Here are a few examples of resources I have found to be helpful over the years and which may or may not be helpful for you. There are many more than what I have listed and maybe it will prompt you to find your own. No one thing works for everyone and it sometimes takes a bit of experimentation to find what helps. However, I do find that therapy is more successful if you have the basics of support in the following 4 categories:
FOOD, SLEEP, EXERCISE & FUN
I have divided the following listed resources into my Holistic approach categories plus adding emergency resources.
Things to do in case of an emergency (Australian resources)
Phone Lifeline 24 hr support 13 11 14
Call your local GP or present to your local emergency department
Suicide Callback Service 1300 659 467
Age 12-25 Headspace
Age 5-25 Kids helpline
Physical Resources
Are using the body (as it directly influences the mind and vice versa)
Regular exercise is a foundation ie. walking, dancing, yoga, going to the gym, gardening…
Unprocessed and wholesome diet is an important foundation
Drinking enough water (another foundation)
Reducing Caffeine and replacing with non-caffeinated alternatives.
Certain Herbs, vitamins, minerals or medication
Improving Sleep is a foundation
A good routine of bedtime, waking, eating, exercising
Soothing through the 5 senses things that calm or distract you … some examples are touch (soft fluffy fabrics or putting your hand on your heart), smell (a nice aroma that you like), Sound (calming music), Taste (savouring a few bites of something pleasant without overeating!), Sight (favourite movie or tv show).
Do something that tones the vagus nerve such as singing, humming or having a massage or craniosacral treatment
Mental Resources
Are using our intelligence, thoughts and thinking.
Reading a good book
Watching a movie or documentary that you are interested in or something that makes you feel good
Working out if this is something you can change or not
Practicing Radical Acceptance of the things you cannot change
Attend a 12 step meeting
Empower yourself with knowledge about your condition
Problem solving (like a puzzle), accomplish some tasks on the list
Have a mindfulness or meditation practice to go to
Remember something good that happened or that you contributed to
Emotional Resources
Are those assets and skills within ourselves that we can rely on to take care of ourselves
Finding a way to be caring or compassionate towards yourself.
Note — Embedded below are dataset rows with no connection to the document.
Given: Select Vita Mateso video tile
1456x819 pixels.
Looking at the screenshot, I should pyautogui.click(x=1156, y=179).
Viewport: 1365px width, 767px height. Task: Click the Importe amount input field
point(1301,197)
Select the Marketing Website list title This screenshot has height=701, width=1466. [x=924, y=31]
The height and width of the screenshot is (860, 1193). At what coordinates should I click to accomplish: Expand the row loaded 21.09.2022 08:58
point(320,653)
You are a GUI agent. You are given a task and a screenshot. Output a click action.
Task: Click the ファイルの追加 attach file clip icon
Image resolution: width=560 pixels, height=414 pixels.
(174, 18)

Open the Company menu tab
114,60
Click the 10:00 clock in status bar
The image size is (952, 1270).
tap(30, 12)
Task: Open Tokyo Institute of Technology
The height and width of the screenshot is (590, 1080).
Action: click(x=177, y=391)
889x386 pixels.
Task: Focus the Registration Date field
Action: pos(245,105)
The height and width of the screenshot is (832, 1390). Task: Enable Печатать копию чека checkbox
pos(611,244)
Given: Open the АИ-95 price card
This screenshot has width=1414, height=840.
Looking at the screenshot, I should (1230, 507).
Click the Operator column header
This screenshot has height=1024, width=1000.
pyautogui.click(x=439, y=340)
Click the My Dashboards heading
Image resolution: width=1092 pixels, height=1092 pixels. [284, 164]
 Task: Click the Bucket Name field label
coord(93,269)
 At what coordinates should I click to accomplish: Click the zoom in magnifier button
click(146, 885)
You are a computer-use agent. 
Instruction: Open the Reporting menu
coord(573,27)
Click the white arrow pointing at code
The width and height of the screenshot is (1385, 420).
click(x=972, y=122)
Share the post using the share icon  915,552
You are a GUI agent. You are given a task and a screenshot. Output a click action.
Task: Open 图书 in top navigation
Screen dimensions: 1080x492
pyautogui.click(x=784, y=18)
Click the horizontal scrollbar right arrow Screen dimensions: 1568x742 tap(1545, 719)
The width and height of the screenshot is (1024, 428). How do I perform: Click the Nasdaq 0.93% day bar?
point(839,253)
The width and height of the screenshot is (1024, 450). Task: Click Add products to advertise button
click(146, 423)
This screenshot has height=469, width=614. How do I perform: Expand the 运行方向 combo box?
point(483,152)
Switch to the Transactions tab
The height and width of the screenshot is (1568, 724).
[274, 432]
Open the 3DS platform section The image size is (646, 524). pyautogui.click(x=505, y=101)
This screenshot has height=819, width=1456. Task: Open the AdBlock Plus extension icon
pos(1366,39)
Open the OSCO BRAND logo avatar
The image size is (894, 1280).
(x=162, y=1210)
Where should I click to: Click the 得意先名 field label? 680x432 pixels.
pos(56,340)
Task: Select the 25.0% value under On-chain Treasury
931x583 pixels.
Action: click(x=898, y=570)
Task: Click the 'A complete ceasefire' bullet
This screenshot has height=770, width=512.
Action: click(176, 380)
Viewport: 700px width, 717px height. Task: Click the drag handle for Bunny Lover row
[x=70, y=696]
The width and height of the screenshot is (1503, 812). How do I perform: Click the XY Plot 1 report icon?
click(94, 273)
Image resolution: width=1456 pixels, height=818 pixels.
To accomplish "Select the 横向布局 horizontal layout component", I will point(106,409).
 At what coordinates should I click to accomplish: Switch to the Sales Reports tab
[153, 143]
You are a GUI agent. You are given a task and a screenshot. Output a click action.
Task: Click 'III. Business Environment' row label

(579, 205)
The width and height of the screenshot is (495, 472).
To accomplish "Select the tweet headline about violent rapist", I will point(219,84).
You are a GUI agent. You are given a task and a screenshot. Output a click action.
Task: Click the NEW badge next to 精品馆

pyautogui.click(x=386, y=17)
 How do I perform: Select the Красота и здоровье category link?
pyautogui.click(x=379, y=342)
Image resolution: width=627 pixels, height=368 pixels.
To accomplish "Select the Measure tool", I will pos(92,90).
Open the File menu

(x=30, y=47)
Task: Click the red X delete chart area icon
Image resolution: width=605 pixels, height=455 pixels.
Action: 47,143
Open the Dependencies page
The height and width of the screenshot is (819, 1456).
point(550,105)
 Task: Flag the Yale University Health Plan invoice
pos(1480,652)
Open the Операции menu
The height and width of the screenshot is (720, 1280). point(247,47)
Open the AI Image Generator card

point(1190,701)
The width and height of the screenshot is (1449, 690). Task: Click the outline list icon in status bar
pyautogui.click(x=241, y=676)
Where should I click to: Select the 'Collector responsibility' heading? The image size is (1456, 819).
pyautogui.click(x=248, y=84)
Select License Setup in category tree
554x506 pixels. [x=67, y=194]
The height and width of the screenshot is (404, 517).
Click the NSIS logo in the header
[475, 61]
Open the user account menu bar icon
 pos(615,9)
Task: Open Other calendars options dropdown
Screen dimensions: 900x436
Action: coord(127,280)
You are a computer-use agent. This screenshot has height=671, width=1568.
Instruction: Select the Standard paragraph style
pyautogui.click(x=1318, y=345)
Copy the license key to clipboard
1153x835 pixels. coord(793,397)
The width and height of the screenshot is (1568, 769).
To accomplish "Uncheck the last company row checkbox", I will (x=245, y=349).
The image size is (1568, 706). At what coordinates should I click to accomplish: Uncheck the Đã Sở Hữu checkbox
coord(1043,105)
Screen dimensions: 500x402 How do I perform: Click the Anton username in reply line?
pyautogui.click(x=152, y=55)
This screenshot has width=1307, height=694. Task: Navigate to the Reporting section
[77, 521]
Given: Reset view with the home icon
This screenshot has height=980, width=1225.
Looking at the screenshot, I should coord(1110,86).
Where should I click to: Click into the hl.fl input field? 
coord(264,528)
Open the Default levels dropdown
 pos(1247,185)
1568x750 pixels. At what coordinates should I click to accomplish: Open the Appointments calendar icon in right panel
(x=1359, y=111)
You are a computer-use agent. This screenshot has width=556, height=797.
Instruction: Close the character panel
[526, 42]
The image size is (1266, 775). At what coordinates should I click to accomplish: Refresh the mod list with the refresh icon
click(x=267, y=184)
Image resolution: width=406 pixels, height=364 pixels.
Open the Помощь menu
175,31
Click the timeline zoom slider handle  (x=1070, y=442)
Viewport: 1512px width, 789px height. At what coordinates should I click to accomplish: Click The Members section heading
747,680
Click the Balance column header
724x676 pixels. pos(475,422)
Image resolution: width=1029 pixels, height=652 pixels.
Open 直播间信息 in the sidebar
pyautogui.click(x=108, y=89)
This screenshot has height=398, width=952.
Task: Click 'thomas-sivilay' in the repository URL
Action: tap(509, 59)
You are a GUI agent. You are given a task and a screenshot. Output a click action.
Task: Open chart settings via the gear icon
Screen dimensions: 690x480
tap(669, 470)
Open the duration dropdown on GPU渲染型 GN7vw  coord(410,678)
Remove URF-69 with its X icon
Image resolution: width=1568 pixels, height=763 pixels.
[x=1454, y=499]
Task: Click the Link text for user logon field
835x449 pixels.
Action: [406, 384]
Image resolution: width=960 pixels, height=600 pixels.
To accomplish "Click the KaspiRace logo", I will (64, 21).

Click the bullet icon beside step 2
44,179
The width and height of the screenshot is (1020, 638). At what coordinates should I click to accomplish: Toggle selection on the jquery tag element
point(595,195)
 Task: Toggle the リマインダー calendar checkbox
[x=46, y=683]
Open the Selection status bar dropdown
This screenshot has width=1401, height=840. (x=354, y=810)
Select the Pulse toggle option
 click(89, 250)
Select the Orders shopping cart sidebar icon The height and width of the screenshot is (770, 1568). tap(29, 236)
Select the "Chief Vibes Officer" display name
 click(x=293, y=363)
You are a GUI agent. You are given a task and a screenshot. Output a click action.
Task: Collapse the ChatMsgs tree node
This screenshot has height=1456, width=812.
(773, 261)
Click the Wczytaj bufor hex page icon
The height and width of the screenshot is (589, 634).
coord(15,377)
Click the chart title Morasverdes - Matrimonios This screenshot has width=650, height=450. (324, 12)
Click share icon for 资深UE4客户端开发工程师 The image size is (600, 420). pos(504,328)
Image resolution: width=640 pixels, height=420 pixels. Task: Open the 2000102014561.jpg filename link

Even if you say something like ‘I am willing to be open to learn how to be caring and compassionate towards myself’
Cultivating self compassion. Buddhist Psychologist Kristen Neff talks about having a self compassion statement something like this… “This is a moment of suffering, suffering is a part of life. May I be kind to myself in this moment, may I have compassion for myself right now.
If you feel unsafe, then find a place that feels safe to you like your bedroom or a local tree in a park or an imaginary safe place.
Our many emotions usually have a need associated with them. Be curious what the need might be. Sometimes you can brainstorm with a feelings/needs list. Here a couple supplied by the Centre for Non Violent Communication.
Social Resources
As human beings we are wired for connection and can regulate our limbic brain through connection with other living beings.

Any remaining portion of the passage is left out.